¡Hay que cambiar!

Cualquier persona que examine sin prejuicios la prensa internacional se asombrará, sin duda, del crecimiento de las opiniones críticas acerca de la situación económica y social actual.

No son sólo los sindicatos, los socialistas o las organizaciones no gubernamentales las que difunden sus señales de alarma sobre la situación de pobreza y deterioro medioambiental que caracteriza al mundo capitalista globalizado de principios del siglo XXI.

Ahora son también los funcionarios o ex funcionarios de organismos internacionales como el Banco Mundial o cabezas visibles de grandes empresas como el multimillonario húngaro-norteamericano George Soros los que suman su voz de advertencia y recomiendan los cambios.
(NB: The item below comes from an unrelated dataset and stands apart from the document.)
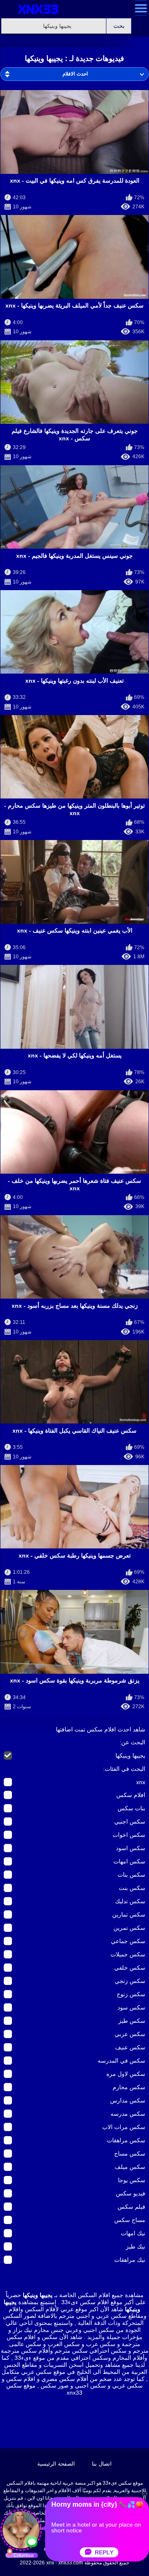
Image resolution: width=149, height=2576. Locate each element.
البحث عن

Soros ha dicho en estos días: «Una sociedad guiada por la supervivencia del más fuerte se desintegra si algo no la mantiene unida. Y lo que mejor la une es una amenaza externa. En algún momento esta amenaza fue la guerra fría, en la que los Estados Unidos podían ser los líderes del mundo libre. Hoy extrañan esa situación y buscan nuevos enemigos, arriba y abajo. Y, al hacerlo, me da la sensación que los van a encontrar, arriba y abajo».

Para este autor lo urgente es llevar adelante reformas a la globalización y para eso, sostiene, «Se necesita una nueva coalición para cambiar la economía global a favor de los pobres».

Una voz nueva que se ha unido hace un tiempo al coro de los planteos críticos es la Joseph Stiglitz, vicepresidente del Banco Mundial.

En una nota publicada en El País de Madrid el pasado miércoles, Stiglitz sostiene algunos puntos de vista por cierto polémicos y bien alejados del rancio fundamentalismo que campea por estas tierras.

Empieza por reiterar lo que sabemos, pero que en su pluma tiene el valor de un reconocimiento: «Irónicamente, Estados Unidos, durante mucho tiempo partidario del fundamentalismo de mercado, evolucionó siguiendo su propia ‘tercera vía’, una tercera vía entre el socialismo y el fundamentalismo de mercado. La industria estadounidense creció tras los muros arancelarios. Desde la primera línea telegráfica entre Washington y Baltimore, construida por el Gobierno Federal en 1842, hasta la moderna Internet, desde la ampliación de los servicios agrícolas en el siglo XIX hasta la investigación militar en el siglo XX y XXI, se fomentaron nuevas industrias mediante una política industrial discreta y de orientación mercantil».

Y agrega estas consideraciones: «aunque a los liberales les preocupa el gobierno excesivo, la debilidad del gobierno impide el crecimiento, porque los Estados débiles no pueden proporcionar ley y orden, ni hacer que se respeten los contratos (…)»

Después de criticar los errores y equívocos del Consenso de Washington, Stiglitz señala: «Se ha dicho que crecimiento requiere desigualdad porque los ricos ahorran más y hacen una mejor inversión.. De hecho es posible que los pobres no se beneficien del crecimiento (…), a no ser que éste vaya acompañado de políticas contra la pobreza. El crecimiento en el Este de Asia ha demostrado que las políticas igualitarias favorecen el crecimiento.»

Por su parte, un experto en problemáticas macroeconómicas madrileño, Manuel Escudero, después de enumerar las dificultades que la globalización supone para los 156 países que no se favorecen del estado actual de la economía mundial (como sí lo hacen las 28 economías más desarrolladas) señala las dificultades en la balanza de pagos de los países «en desarrollo», y cómo, en vez de disminuir o desaparecer, el problema de la deuda externa se ha agravado ya que el monto de la misma se ha duplicado entre 1992 y 1998. Con ello, el esfuerzo para pagarla ha aumentado, y hoy los 156 países en desarrollo gastan como media el 39% de lo que producen en satisfacer lo que deben».

Son temas y cifras de los que aquí no se habla suficientemente.

Ni Soros, ni Stiglitz ni Escudero son hombres de izquierda. Ni siquiera se los podría englobar en la canchera denominación de «progres». Advierten la realidad del mundo y dicen: hay que cambiar.

A los estólidos cruzados del neoliberalismo uruguayo no se les mueve un pelo.